A little over 2 months ago, I warned investors to stay away from Lululemon Athletica (LULU) and advised them to sell their shares if there was a Santa Claus rally. At that time, shares of LULU were trading in the $66-$70 range. Since then, two important events have come up that have caused me to become even more pessimistic about the prospects of the company.
First, the company lowered its Q4 2013 expectation when it reported Q3 2013 results on December 12, 2013. It guided for earnings of $0.78-$0.80 per shares on revenues of $535-$540 million for the most important quarter of the year. At that time, analysts were expecting earnings of $0.84 per shares on revenues of $571.8 million. In addition, Lululemon saw its gross margins decline by 150 basis points to 53.9%. Subsequently, shareholders were punished as shares traded down to the $57-$60 range in the next month.
Today, things got substantially worse for Lululemon and its shareholders. The company lowered guidance once again for Q4 and now expects EPS of $0.71-$0.73 and revenue in the range of $513-$518 million. In terms of same-store sales, this translates to a low-to-mid single digits decrease on a year-over-year basis. As of time of this writing, LULU shares are trading at ~$50, down approximately 16% intraday. If Lululemon achieves the newly guided EPS of $1.87-$1.89 in fiscal 2013, shares would be valued at a P/E ratio of 26.6. Compared to some of its North American competitors, that is at the high end of the spectrum [The Gap Inc. (GPS): 13.7; Nike, Inc. (NKE): 24.1; Macy's, Inc. (M): 15.6]. If we take into account the company's $600 million cash position, the P/E drops modestly to 24.4.
From the latest profit warning, we can see that gross margins continue to deteriorate.

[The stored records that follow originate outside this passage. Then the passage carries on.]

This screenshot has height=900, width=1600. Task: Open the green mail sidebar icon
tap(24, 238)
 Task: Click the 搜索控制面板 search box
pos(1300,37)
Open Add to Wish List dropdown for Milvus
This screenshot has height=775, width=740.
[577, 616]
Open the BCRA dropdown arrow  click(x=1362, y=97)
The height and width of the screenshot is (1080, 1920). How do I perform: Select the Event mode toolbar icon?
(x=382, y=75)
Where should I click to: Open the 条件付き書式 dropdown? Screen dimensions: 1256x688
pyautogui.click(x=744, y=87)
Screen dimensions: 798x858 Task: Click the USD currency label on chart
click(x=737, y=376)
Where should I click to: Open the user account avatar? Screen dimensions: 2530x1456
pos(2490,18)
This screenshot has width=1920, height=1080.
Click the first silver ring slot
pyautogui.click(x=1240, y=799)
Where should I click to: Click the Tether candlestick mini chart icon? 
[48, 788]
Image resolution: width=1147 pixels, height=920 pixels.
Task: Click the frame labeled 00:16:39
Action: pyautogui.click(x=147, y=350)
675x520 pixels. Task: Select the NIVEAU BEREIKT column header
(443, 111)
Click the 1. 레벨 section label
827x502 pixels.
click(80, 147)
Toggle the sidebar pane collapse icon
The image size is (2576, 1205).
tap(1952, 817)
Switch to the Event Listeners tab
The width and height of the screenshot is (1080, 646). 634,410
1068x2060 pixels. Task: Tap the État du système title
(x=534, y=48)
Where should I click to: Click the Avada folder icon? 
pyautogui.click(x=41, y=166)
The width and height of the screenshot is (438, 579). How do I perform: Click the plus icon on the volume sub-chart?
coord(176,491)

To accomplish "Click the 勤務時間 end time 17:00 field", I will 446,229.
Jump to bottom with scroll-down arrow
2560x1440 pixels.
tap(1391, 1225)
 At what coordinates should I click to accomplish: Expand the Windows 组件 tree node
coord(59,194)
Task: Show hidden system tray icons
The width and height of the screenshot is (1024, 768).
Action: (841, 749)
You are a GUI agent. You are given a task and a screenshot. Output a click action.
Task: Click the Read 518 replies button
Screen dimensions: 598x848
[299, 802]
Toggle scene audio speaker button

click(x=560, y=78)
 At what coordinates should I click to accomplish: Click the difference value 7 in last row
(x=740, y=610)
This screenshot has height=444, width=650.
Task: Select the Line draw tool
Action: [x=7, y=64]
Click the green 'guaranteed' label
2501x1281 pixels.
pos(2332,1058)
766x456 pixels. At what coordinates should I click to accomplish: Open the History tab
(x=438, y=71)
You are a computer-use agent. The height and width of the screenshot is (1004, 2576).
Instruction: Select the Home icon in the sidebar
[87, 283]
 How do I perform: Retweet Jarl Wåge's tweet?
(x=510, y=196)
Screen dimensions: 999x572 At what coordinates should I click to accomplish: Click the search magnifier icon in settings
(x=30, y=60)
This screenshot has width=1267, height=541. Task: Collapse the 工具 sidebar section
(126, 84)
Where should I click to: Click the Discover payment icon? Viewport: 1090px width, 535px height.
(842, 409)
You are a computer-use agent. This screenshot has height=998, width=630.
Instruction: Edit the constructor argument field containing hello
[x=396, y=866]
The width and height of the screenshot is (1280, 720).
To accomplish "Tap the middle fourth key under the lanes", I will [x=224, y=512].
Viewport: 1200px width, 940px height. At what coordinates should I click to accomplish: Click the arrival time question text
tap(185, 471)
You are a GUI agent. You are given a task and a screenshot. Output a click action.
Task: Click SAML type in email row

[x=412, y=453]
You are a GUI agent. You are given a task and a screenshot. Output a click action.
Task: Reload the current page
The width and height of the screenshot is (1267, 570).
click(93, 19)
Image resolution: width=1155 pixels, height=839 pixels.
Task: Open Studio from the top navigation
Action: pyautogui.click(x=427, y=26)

In Q4 2012, net income was 31.4% of total revenue. From Monday's press release, if we work backwards using the midpoint EPS of $0.72 and revenues of $515.5 million, and if we assume a tax rate of 30% (it was 29% and 29.5% in Q4 2012 and in Q3 2013 respectively) and a total of 146 million shares outstanding, we get net income of 29.1% of total revenue. That is a decrease of 230 basis points compared to last year.
So Christmas has come and gone, but only the Grinch showed up. Despite having its valuation and P/E ratio come down significantly in the last 2 months, I am still not a buyer of LULU right here. Looking at the chart below, we can see that shares are at a multi-year low dating back to 2011. Also, I don't see significant support until the $45-$46 area.
The most worrisome phrase in Monday's press release comes from John Currie, Lululemon's CFO:
"... since the beginning of January, we have seen traffic and sales trends decelerate meaningfully."
Lululemon is not known to implement steep mark downs in prices in shopping seasons such as Black Friday and Boxing week. However, given that store traffic had decreased dramatically, the company might be wise to rethink its marketing strategies. Competition in the yoga apparel space is increasing, especially from The Gap Inc., Nike Inc. and even Macy's, Inc. It might be time for Lululemon to start targeting the money-conscious consumer instead of pegging itself as a premium brand.
Investors would be wise to stay away from LULU until the air clears and the pessimism around the company subsides. If business prospects and margins continue to deteriorate, Lululemon would most likely lower its fiscal 2014 revenue and EPS. If that occurs, expect additional downside in LULU share price to materialize.